((

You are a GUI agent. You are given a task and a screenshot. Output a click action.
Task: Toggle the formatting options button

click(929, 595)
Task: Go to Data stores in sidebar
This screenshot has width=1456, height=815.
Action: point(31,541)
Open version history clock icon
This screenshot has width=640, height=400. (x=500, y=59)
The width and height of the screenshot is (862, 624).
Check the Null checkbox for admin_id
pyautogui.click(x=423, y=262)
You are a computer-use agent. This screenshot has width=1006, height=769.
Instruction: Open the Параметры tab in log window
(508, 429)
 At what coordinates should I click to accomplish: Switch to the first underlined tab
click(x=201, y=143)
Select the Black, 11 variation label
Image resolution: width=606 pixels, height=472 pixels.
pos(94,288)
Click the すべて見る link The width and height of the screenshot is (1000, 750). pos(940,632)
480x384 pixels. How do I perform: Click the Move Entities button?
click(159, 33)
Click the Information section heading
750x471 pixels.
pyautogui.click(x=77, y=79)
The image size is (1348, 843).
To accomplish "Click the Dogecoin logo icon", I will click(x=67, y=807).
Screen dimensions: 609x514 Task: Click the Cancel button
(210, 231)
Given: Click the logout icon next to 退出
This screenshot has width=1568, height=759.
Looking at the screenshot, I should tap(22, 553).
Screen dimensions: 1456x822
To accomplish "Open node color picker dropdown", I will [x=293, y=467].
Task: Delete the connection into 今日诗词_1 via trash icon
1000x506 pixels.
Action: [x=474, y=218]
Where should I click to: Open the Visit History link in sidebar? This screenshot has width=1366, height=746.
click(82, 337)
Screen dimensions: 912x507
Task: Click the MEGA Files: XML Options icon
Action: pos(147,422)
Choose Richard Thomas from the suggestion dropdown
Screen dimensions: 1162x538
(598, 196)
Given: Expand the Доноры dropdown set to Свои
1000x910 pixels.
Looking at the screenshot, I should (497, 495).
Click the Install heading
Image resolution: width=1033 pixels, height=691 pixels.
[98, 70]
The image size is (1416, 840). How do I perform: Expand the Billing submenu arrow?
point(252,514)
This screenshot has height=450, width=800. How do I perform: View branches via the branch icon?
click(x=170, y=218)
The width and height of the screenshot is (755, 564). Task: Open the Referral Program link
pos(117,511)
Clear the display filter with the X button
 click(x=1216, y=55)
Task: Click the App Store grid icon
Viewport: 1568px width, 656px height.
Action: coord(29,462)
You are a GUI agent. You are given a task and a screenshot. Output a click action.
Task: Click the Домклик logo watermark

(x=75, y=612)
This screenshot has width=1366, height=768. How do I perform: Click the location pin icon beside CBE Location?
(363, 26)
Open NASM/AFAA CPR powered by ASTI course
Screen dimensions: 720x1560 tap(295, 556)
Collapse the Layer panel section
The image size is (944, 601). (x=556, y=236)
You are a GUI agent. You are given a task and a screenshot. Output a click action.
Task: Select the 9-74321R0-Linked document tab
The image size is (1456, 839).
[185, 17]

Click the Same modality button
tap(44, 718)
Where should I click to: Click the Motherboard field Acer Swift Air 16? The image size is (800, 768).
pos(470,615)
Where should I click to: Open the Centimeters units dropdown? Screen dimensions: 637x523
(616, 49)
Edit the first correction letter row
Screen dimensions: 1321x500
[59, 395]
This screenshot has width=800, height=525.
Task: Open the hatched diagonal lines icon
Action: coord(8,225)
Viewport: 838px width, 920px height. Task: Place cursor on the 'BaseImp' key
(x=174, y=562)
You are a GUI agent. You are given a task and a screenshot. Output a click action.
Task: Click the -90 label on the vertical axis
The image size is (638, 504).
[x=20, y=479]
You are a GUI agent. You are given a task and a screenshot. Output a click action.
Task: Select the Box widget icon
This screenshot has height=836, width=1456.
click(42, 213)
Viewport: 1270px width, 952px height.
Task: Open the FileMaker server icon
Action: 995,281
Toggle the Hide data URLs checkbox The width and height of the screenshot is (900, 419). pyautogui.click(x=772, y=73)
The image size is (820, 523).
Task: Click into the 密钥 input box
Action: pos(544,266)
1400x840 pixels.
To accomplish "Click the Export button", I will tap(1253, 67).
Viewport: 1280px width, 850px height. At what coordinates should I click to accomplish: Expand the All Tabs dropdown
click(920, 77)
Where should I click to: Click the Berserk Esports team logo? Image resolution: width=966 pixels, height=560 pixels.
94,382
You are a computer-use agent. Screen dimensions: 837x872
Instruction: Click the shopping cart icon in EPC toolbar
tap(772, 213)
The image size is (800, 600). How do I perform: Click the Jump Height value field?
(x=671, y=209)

))

### Exercise
Copy all of the records above word for word, keeping every line exactly as it appears.

### Task response
You are a GUI agent. You are given a task and a screenshot. Output a click action.
Task: Toggle the formatting options button

click(929, 595)
Task: Go to Data stores in sidebar
This screenshot has width=1456, height=815.
Action: point(31,541)
Open version history clock icon
This screenshot has width=640, height=400. (x=500, y=59)
The width and height of the screenshot is (862, 624).
Check the Null checkbox for admin_id
pyautogui.click(x=423, y=262)
You are a computer-use agent. This screenshot has width=1006, height=769.
Instruction: Open the Параметры tab in log window
(508, 429)
 At what coordinates should I click to accomplish: Switch to the first underlined tab
click(x=201, y=143)
Select the Black, 11 variation label
Image resolution: width=606 pixels, height=472 pixels.
pos(94,288)
Click the すべて見る link The width and height of the screenshot is (1000, 750). pos(940,632)
480x384 pixels. How do I perform: Click the Move Entities button?
click(159, 33)
Click the Information section heading
750x471 pixels.
pyautogui.click(x=77, y=79)
The image size is (1348, 843).
To accomplish "Click the Dogecoin logo icon", I will click(x=67, y=807).
Screen dimensions: 609x514 Task: Click the Cancel button
(210, 231)
Given: Click the logout icon next to 退出
This screenshot has width=1568, height=759.
Looking at the screenshot, I should tap(22, 553).
Screen dimensions: 1456x822
To accomplish "Open node color picker dropdown", I will [x=293, y=467].
Task: Delete the connection into 今日诗词_1 via trash icon
1000x506 pixels.
Action: [x=474, y=218]
Where should I click to: Open the Visit History link in sidebar? This screenshot has width=1366, height=746.
click(82, 337)
Screen dimensions: 912x507
Task: Click the MEGA Files: XML Options icon
Action: pos(147,422)
Choose Richard Thomas from the suggestion dropdown
Screen dimensions: 1162x538
(598, 196)
Given: Expand the Доноры dropdown set to Свои
1000x910 pixels.
Looking at the screenshot, I should (497, 495).
Click the Install heading
Image resolution: width=1033 pixels, height=691 pixels.
[98, 70]
The image size is (1416, 840). How do I perform: Expand the Billing submenu arrow?
point(252,514)
This screenshot has height=450, width=800. How do I perform: View branches via the branch icon?
click(x=170, y=218)
The width and height of the screenshot is (755, 564). Task: Open the Referral Program link
pos(117,511)
Clear the display filter with the X button
 click(x=1216, y=55)
Task: Click the App Store grid icon
Viewport: 1568px width, 656px height.
Action: coord(29,462)
You are a GUI agent. You are given a task and a screenshot. Output a click action.
Task: Click the Домклик logo watermark

(x=75, y=612)
This screenshot has width=1366, height=768. How do I perform: Click the location pin icon beside CBE Location?
(363, 26)
Open NASM/AFAA CPR powered by ASTI course
Screen dimensions: 720x1560 tap(295, 556)
Collapse the Layer panel section
The image size is (944, 601). (x=556, y=236)
You are a GUI agent. You are given a task and a screenshot. Output a click action.
Task: Select the 9-74321R0-Linked document tab
The image size is (1456, 839).
[185, 17]

Click the Same modality button
tap(44, 718)
Where should I click to: Click the Motherboard field Acer Swift Air 16? The image size is (800, 768).
pos(470,615)
Where should I click to: Open the Centimeters units dropdown? Screen dimensions: 637x523
(616, 49)
Edit the first correction letter row
Screen dimensions: 1321x500
[59, 395]
This screenshot has width=800, height=525.
Task: Open the hatched diagonal lines icon
Action: coord(8,225)
Viewport: 838px width, 920px height. Task: Place cursor on the 'BaseImp' key
(x=174, y=562)
You are a GUI agent. You are given a task and a screenshot. Output a click action.
Task: Click the -90 label on the vertical axis
The image size is (638, 504).
[x=20, y=479]
You are a GUI agent. You are given a task and a screenshot. Output a click action.
Task: Select the Box widget icon
This screenshot has height=836, width=1456.
click(42, 213)
Viewport: 1270px width, 952px height.
Task: Open the FileMaker server icon
Action: 995,281
Toggle the Hide data URLs checkbox The width and height of the screenshot is (900, 419). pyautogui.click(x=772, y=73)
The image size is (820, 523).
Task: Click into the 密钥 input box
Action: pos(544,266)
1400x840 pixels.
To accomplish "Click the Export button", I will tap(1253, 67).
Viewport: 1280px width, 850px height. At what coordinates should I click to accomplish: Expand the All Tabs dropdown
click(920, 77)
Where should I click to: Click the Berserk Esports team logo? Image resolution: width=966 pixels, height=560 pixels.
94,382
You are a computer-use agent. Screen dimensions: 837x872
Instruction: Click the shopping cart icon in EPC toolbar
tap(772, 213)
The image size is (800, 600). How do I perform: Click the Jump Height value field?
(x=671, y=209)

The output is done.